The Cluny reconstruction was one piece of a body of heritage capture spanning more than a decade. From 2009 to 2020 I criss-crossed Europe photographing the Cluniac network — the priories and abbeys tied to Cluny between the 10th and 16th centuries — and gathered digital copies of numerous buildings and artefacts in 3D, mapped at clunypedia.com.
At Cluny itself the work fed Clunyvision, then ClunEtour, a guide to the medieval city: historical context, ancient engravings, 3D models of sculptures long gone from the site, and interactive panoramas of the vanished church. It ran at the tourist office for roughly ten years; some 100,000 visitors pass through each year. (The Cluny digitization was a team effort I contributed to; the AR app was a Paztec — the startup I co-founded — build I led.)
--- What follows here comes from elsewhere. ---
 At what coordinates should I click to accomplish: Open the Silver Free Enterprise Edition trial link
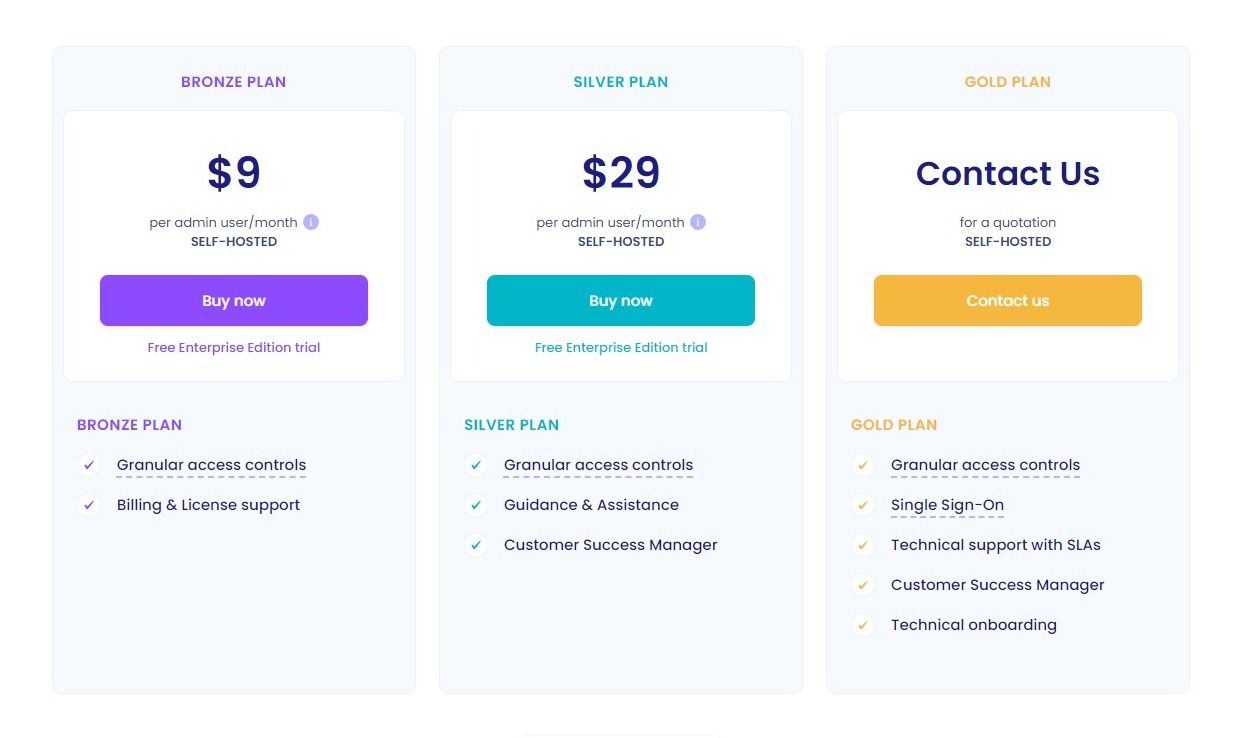click(x=620, y=347)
My first digital twin, before I had the word for it.
The instinct went back further. In 2007, for my final-year project, I digitized a ruined chapel — the Chapelle de Cruzille — and rebuilt its original state virtually from the capture data. When the real chapel was physically restored a few years later, I re-synced the model in 2012 to match what had actually changed: a digital counterpart tracking its physical original through time.
How it’s made.
Across these I worked in hybrid capture — terrestrial LIDAR (Faro Focus3D, Trimble scanners; a Faro articulated arm for sculpture) fused with full-frame photogrammetry in RealityCapture (now RealityScan), and Agisoft: LIDAR for high precision geometry, photography for colour and texture, each covering the other’s blind spots. At the rigorous end, I digitized the entire Abbey of Romainmôtier in Switzerland single-handed by manual photogrammetry — matching corresponding features across more than 3,000 photographs by hand — into a fully textured model, inside and out, that was used in a documentary film. At Cluny I field-tested the photogrammetry engine that would later become Acute3D, then Bentley ContextCapture — its inventors came to site to trial it with me, including aerial captures flown from helium balloons, before it was even a company.